Now a LA Dodgers baseball broadcaster, Monday was also recently honored by the U.S. Senate with a resolution commemorating the 30th anniversary of that day. And more from Washington may be on the way. The Senate is due to vote later this month on a potentially controversial measure protecting the flag from similar acts.
"As I said back then, the flag represents all the rights and freedoms that we have in this country," Monday said. "If you desecrate the flag, you desecrate the efforts of all the people who fought and died to protect those rights and freedoms. I am pleased that the U.S. Senate unanimously voted to give me this honor and I trust that when the flag amendment comes to the floor for a vote within weeks that the Senate will overwhelmingly pass Sen. Joint Res. 12 to enable ‘we the people’ to restore protection to our glorious symbol of freedom."

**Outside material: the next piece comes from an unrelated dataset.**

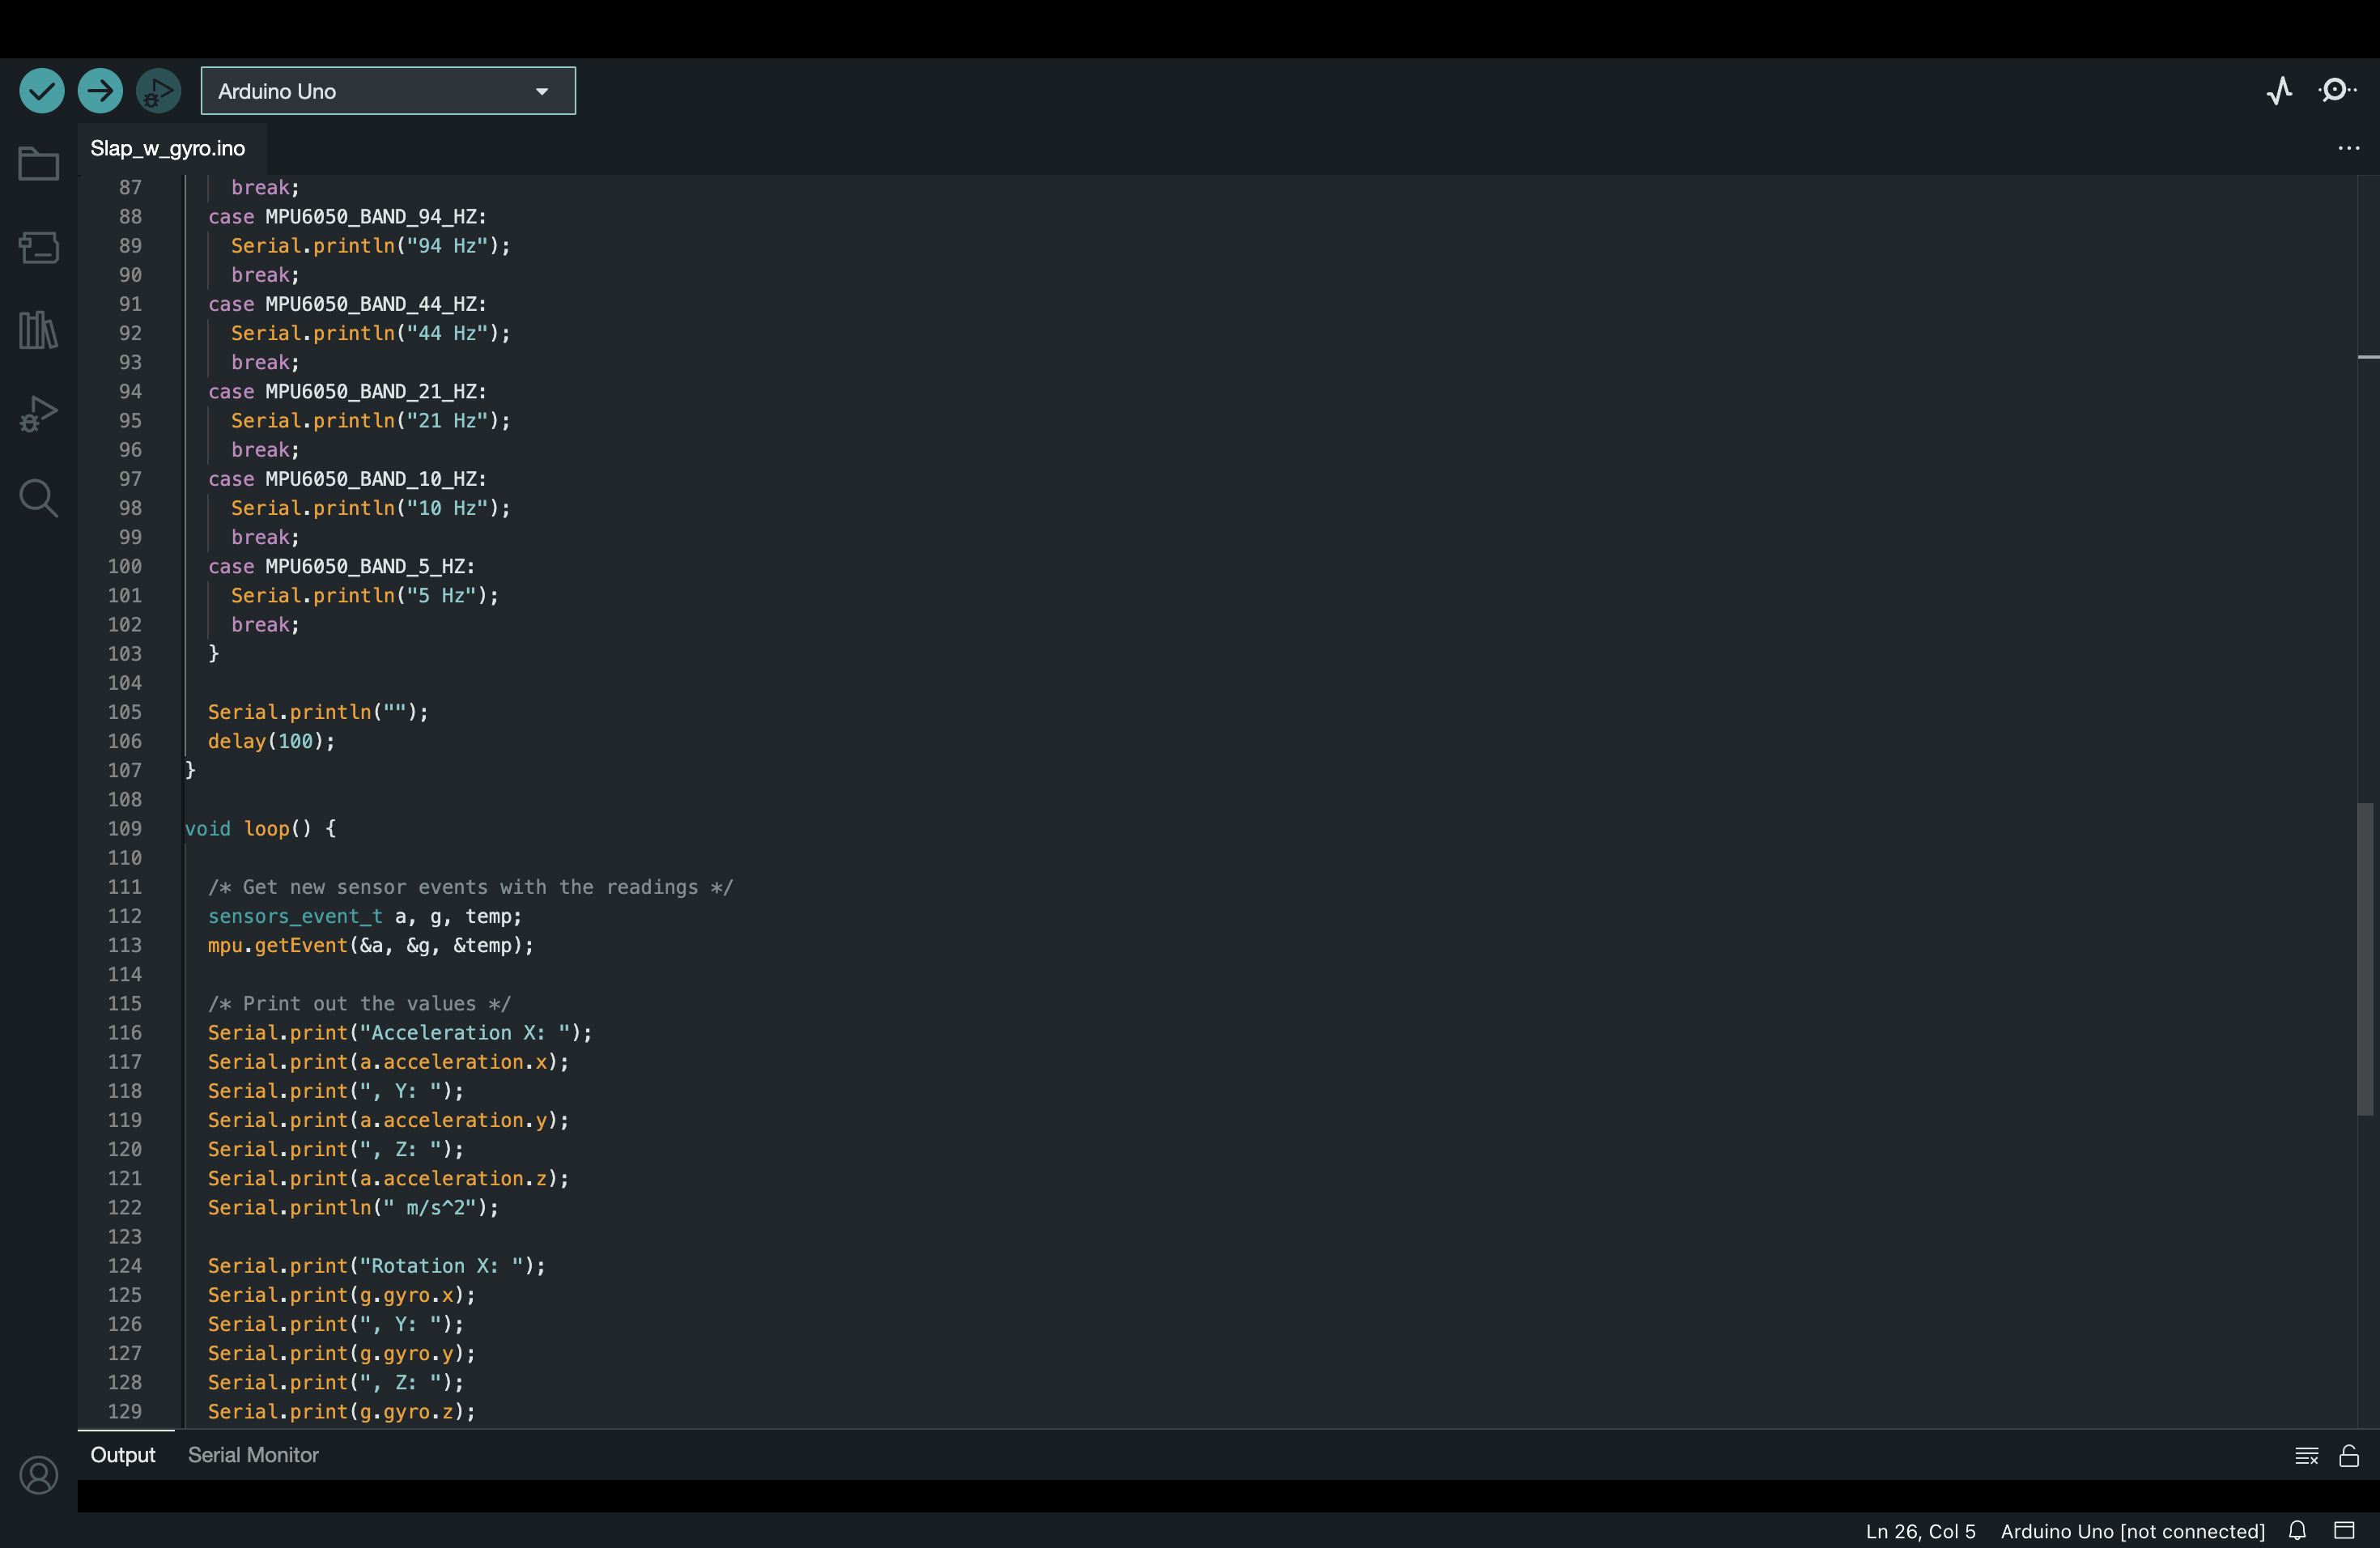The width and height of the screenshot is (2380, 1548).
Task: Open the Library Manager sidebar
Action: tap(39, 330)
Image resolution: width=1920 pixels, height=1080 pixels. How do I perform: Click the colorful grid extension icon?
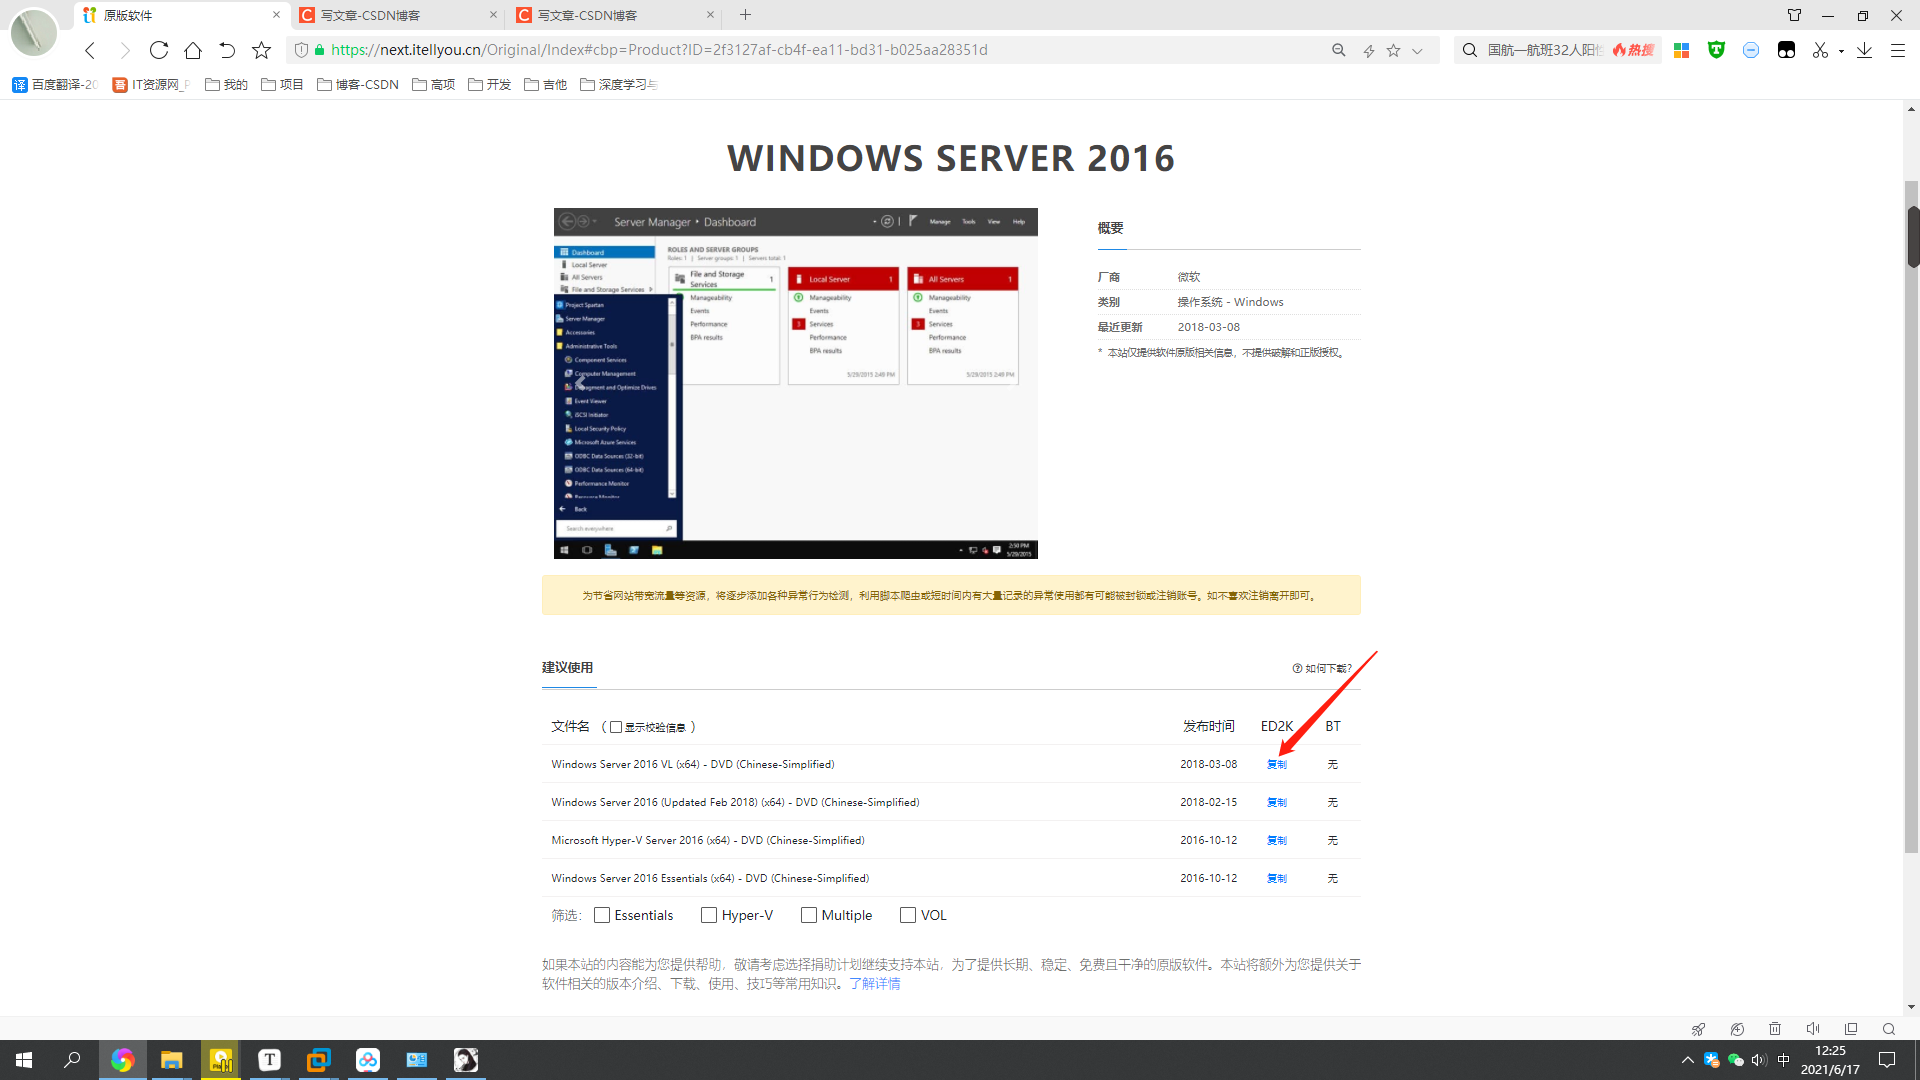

The Letters of Thanks Keep Coming
Some of his proudest moments continue to occur. He’s had visits from his drill instructors during the six years he spent in the Marine Corps Reserve. There also are the letters that pour in almost every week thanking Monday for snatching Old Glory from the hands of those two protesters.
"I’m still getting letters," Monday says. "It is amazing." He also has letters from former Presidents Ford and Reagan.
The protesters, William Thomas, 36, and his 11-year-old son, were arrested and fined $60. Press attempts to locate the two have been unsuccessful.
And what happened to the photographer, James Roark, of the now-defunct Los Angeles Herald Examiner, who shot the only photo of the incident? Roark, whose photo was nominated for the Pulitzer Prize, lost his job, became a night cook in Portland and was beaten and killed outside a restaurant in 1995. He was 49.
And the tattered flag that was soaked with lighter fluid? It’s in Monday’s possession in a safe-deposit box, surviving the hurricanes near his Vero Beach, Fla., home. He was offered $1 million for the flag several years ago, he said, but rejected the overture.
"The flag is faded, and it’s somewhat tattered," Monday said. "It wasn’t like it was just bought off the shelf. It wasn’t in great shape from the start.
"But the flag is not for sale. What this flag represents, you can’t buy."